Uzman Psikolojik Danışman Şirin Şınıkçı ile Söyleşi / Şerife Teber

Sayın Şirin Şinikçi, önce kendinizden biraz bahseder misiniz?

1981 Ankara doğumluyum. Uzman psikolojik danışman ve aile danışmanıyım. Ankara’da yaşıyor ve bu alanda çalışmalarıma devam ediyorum. Hakkımda detaylı bilgi için www.sirinsinikci.com.tr ye bakabilirsiniz.

Bir çocuğun sosyalleşmesinde en büyük etken ailedir. Aileler eskisi gibi bir arada (geniş aile) olsaydı sizce bugün sosyalleşme diye bir kavram meydana gelir miydi?

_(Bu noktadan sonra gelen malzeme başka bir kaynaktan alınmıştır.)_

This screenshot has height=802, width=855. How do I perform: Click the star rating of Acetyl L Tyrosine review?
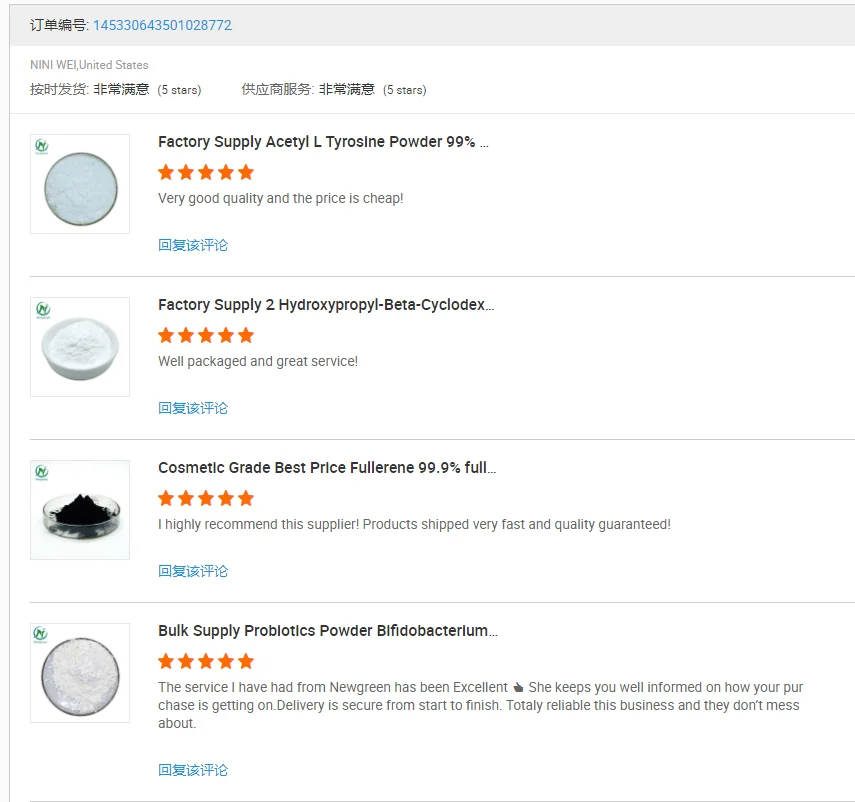[x=206, y=172]
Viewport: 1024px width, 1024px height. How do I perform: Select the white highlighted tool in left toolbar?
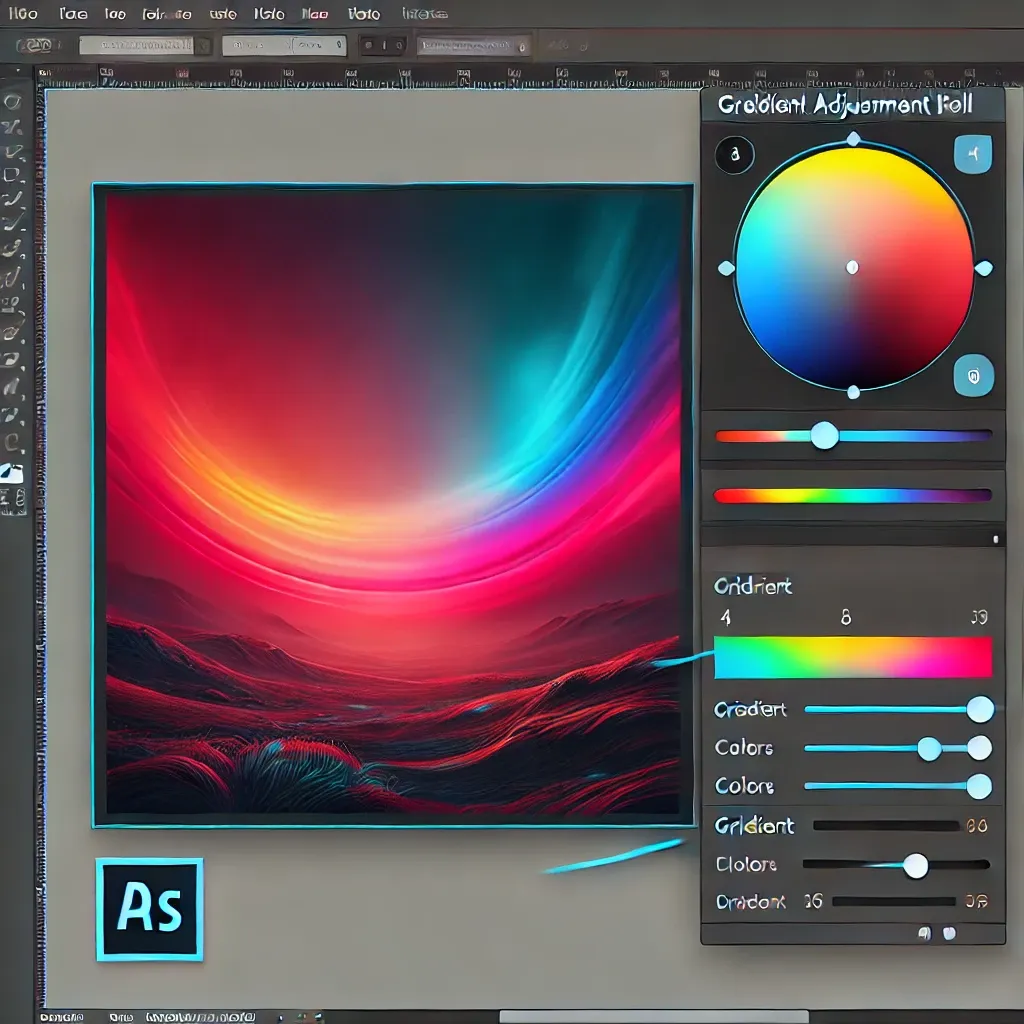[x=14, y=473]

Sosyalleşmede ailenin rolü bu konudaki tutumudur, kaç kişi olduğuyla ilgili değildir. Evet geniş bir ailedir ama aynı zamanda ‘kapalıdır’, çekirdek bir ailedir ama ebeveyn tutumları çocuklarının sosyalleşmesi ve olumlu yönde sosyal beceri kazanması yönündedir. Kaldı ki geniş ailelerde çoğunlukla ‘biz bize yeteriz’ anlayışı hakimdir. Akrabalar arası kız alıp vermeler, kazanç dışarıya gitmesin diye akrabalar arası ticaret, ortaklık.. bu anlayışa verilebilecek örneklerdir. Bu durumda geniş aile sosyalleşmenin önünde bazen engel bile olabiliyor. Kısacası çocuğun sosyalleşmesi ailenin niceliğine değil, bu konudaki niteliğine bağlıdır. Günümüzde sosyalleşmenin önündeki en büyük engel internet ve onun uzantısı olan tabi ki sosyal medya. Ailelerin en çok bu konuda bilinçlendirilmesi gerekmektedir. İnternette vakit geçirme yüzünden değil sosyalleşme aile içi iletişim bile nerdeyse bitme noktasına geldi. Önce aile içi iletişim sağlanacak ki ardından diğer sosyal beceri ile ilgili kazanımlar yerini bulsun.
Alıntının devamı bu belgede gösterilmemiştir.